[START]

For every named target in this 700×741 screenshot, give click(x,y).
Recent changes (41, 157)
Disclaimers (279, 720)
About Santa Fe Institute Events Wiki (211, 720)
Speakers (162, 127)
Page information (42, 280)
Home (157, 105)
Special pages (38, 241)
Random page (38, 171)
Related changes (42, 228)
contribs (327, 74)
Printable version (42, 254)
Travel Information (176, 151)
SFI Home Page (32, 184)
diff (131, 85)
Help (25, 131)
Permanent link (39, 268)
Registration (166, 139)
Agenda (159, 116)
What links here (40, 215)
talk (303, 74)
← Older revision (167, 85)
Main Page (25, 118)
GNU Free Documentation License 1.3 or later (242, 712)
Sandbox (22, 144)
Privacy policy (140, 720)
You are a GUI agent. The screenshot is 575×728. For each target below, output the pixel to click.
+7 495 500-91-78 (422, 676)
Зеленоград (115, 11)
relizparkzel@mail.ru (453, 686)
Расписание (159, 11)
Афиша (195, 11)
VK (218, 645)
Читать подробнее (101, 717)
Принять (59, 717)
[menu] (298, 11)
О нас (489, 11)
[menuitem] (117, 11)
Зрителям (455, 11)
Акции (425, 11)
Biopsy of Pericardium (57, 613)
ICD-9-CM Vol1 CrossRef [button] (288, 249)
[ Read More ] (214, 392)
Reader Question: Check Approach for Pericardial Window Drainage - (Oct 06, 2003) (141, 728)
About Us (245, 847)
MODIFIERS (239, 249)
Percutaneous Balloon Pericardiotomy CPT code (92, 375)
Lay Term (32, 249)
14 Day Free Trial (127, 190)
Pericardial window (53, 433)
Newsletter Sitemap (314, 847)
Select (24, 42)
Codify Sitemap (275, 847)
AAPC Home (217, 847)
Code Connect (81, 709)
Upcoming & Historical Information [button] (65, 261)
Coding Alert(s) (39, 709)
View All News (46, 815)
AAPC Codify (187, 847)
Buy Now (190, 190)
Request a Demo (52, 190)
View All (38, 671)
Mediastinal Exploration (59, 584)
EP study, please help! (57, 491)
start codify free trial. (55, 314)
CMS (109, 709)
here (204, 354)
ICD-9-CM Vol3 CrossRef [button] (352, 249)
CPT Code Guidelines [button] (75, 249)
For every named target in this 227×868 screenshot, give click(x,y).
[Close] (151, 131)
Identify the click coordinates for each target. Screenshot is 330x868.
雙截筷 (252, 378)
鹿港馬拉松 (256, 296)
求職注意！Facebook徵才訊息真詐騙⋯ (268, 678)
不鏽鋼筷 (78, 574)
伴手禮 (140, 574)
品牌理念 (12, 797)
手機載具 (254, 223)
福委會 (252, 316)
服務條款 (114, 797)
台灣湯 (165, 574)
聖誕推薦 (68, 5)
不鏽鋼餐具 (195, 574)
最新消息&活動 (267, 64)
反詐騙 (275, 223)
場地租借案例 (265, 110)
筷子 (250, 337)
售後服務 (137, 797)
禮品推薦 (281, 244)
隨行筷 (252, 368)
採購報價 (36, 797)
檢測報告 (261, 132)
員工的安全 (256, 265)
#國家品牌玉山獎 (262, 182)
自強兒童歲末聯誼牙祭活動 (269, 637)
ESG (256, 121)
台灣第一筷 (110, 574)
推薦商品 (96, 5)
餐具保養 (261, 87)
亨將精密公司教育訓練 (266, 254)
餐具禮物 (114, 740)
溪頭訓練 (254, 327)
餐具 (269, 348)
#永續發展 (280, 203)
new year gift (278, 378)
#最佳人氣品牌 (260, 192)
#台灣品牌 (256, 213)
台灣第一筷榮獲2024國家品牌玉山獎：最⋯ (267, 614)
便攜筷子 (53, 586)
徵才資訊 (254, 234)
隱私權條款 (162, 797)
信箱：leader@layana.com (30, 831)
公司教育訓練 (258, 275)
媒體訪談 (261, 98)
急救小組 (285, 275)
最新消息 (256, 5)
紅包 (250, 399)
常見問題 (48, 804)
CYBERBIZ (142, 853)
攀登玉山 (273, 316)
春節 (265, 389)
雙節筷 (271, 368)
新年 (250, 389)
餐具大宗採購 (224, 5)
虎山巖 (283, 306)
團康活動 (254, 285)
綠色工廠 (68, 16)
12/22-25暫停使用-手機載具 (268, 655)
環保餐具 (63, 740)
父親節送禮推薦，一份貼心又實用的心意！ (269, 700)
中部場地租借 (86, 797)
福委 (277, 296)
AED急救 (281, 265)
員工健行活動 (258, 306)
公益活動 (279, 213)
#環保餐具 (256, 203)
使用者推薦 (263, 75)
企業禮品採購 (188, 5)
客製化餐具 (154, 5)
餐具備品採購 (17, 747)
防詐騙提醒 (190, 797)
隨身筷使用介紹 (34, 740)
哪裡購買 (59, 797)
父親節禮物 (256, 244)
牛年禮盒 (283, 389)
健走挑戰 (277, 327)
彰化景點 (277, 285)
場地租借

[END]

■ **Task objective**: How many lines in the entries above contain the string "click", matching case exactly? Reply with the number alone.

■ **Finished answer**: 4